§ TRY IT
Pick out all lines of the entries that include the word "audio" and copy them.

§ DATA TO PROCESS
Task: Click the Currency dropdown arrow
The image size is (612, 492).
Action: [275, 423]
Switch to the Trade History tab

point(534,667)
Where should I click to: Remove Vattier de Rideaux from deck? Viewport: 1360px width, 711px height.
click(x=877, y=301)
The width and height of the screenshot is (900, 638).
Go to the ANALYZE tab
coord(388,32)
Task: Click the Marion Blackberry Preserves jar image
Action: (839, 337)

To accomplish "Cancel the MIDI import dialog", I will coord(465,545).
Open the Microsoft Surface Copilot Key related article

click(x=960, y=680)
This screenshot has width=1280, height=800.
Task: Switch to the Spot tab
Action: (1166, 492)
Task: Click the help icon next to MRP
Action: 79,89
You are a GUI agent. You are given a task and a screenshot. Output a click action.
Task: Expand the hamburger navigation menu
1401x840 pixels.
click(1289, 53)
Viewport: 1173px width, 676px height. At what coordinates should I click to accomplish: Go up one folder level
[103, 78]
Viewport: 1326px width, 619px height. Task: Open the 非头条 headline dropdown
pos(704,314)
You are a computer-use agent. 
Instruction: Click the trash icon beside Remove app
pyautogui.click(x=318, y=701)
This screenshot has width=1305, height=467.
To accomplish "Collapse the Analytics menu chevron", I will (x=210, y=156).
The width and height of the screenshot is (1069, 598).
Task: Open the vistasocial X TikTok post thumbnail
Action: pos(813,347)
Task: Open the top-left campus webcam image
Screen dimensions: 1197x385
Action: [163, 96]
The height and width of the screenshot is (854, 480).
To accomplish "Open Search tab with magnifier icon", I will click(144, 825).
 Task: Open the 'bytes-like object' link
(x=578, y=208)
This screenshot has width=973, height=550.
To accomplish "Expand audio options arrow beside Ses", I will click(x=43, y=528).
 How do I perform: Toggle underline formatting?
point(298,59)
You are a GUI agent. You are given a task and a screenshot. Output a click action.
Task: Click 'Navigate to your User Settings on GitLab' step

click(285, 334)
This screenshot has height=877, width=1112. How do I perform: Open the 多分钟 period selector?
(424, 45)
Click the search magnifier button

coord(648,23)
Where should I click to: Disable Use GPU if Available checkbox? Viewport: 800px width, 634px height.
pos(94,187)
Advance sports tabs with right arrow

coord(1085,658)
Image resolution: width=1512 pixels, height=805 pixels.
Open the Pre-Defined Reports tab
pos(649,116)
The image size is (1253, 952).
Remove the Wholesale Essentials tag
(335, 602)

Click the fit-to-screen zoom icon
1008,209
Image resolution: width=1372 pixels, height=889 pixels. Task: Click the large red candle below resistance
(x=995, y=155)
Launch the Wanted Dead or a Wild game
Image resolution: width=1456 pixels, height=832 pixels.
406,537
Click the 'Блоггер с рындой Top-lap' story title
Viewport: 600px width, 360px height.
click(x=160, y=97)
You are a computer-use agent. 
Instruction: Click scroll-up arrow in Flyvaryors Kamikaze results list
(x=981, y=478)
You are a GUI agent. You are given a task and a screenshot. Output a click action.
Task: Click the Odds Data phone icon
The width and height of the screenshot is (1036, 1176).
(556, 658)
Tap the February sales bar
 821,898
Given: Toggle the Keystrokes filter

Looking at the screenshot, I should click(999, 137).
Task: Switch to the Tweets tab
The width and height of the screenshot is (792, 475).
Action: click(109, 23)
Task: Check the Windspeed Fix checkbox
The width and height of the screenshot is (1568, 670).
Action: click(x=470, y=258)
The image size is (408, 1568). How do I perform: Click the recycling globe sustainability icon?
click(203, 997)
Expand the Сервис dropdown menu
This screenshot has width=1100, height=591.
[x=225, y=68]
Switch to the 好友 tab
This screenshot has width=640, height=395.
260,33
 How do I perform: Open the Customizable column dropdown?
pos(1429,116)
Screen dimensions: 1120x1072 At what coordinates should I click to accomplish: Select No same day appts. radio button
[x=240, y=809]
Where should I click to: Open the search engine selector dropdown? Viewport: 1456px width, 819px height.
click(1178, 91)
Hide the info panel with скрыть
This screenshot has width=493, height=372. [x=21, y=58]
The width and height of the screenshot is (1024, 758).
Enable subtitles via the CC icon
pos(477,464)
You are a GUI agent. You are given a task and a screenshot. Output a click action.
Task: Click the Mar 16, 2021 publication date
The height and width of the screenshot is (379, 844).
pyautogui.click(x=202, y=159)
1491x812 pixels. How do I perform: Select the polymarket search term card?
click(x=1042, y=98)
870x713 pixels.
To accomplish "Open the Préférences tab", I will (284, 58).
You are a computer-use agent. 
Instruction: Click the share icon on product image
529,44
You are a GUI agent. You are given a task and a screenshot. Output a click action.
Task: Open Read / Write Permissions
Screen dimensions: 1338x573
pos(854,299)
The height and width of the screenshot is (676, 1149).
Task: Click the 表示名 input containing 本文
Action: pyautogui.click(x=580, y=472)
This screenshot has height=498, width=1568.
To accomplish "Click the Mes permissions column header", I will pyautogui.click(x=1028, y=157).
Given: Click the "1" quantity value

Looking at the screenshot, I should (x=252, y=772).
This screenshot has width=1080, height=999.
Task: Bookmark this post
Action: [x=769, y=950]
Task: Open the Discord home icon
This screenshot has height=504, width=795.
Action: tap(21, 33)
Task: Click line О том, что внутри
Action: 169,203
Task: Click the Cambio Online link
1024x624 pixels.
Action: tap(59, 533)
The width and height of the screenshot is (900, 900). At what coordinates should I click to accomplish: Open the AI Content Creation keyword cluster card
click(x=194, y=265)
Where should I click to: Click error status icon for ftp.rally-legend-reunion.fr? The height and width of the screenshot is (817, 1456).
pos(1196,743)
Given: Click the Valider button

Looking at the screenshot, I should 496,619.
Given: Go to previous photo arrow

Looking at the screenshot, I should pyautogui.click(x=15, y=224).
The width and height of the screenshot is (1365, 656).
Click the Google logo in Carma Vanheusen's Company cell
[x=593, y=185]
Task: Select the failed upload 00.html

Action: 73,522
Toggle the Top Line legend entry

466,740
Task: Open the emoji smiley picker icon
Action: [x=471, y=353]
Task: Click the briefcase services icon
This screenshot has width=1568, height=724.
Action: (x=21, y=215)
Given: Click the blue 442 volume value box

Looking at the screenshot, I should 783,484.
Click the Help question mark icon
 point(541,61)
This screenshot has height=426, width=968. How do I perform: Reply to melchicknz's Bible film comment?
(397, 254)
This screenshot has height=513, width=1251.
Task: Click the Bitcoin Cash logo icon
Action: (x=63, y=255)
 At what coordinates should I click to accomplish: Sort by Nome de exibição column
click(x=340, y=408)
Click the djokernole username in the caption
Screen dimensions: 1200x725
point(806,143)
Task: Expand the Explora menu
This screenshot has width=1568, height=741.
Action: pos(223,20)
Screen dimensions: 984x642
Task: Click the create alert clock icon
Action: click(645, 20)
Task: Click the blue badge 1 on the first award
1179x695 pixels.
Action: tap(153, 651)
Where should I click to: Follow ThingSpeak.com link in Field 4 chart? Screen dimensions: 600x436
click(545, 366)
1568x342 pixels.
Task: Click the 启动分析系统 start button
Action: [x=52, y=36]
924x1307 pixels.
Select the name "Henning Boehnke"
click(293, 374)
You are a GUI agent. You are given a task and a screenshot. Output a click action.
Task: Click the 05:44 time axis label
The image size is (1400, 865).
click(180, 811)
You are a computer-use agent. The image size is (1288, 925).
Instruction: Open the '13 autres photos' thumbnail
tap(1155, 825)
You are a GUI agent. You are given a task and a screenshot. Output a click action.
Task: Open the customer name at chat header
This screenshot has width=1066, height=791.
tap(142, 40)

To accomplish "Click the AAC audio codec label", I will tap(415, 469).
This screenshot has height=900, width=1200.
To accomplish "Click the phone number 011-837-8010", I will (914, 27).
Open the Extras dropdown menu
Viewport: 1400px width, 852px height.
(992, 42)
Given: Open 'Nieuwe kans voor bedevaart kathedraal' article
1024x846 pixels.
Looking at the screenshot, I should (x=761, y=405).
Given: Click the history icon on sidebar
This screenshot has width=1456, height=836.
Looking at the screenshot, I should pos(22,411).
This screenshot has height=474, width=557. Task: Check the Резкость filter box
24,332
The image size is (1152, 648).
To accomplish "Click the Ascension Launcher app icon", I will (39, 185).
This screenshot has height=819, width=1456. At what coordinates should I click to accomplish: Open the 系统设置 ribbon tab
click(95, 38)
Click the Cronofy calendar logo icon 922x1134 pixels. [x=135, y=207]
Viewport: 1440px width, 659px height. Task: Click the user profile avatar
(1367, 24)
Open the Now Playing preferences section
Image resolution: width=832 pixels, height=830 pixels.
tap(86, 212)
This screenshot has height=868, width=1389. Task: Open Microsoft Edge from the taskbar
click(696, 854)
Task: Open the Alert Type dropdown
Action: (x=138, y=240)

§ YOUR RESPONSE
To accomplish "Expand audio options arrow beside Ses", I will click(x=43, y=528).
To accomplish "Click the AAC audio codec label", I will tap(415, 469).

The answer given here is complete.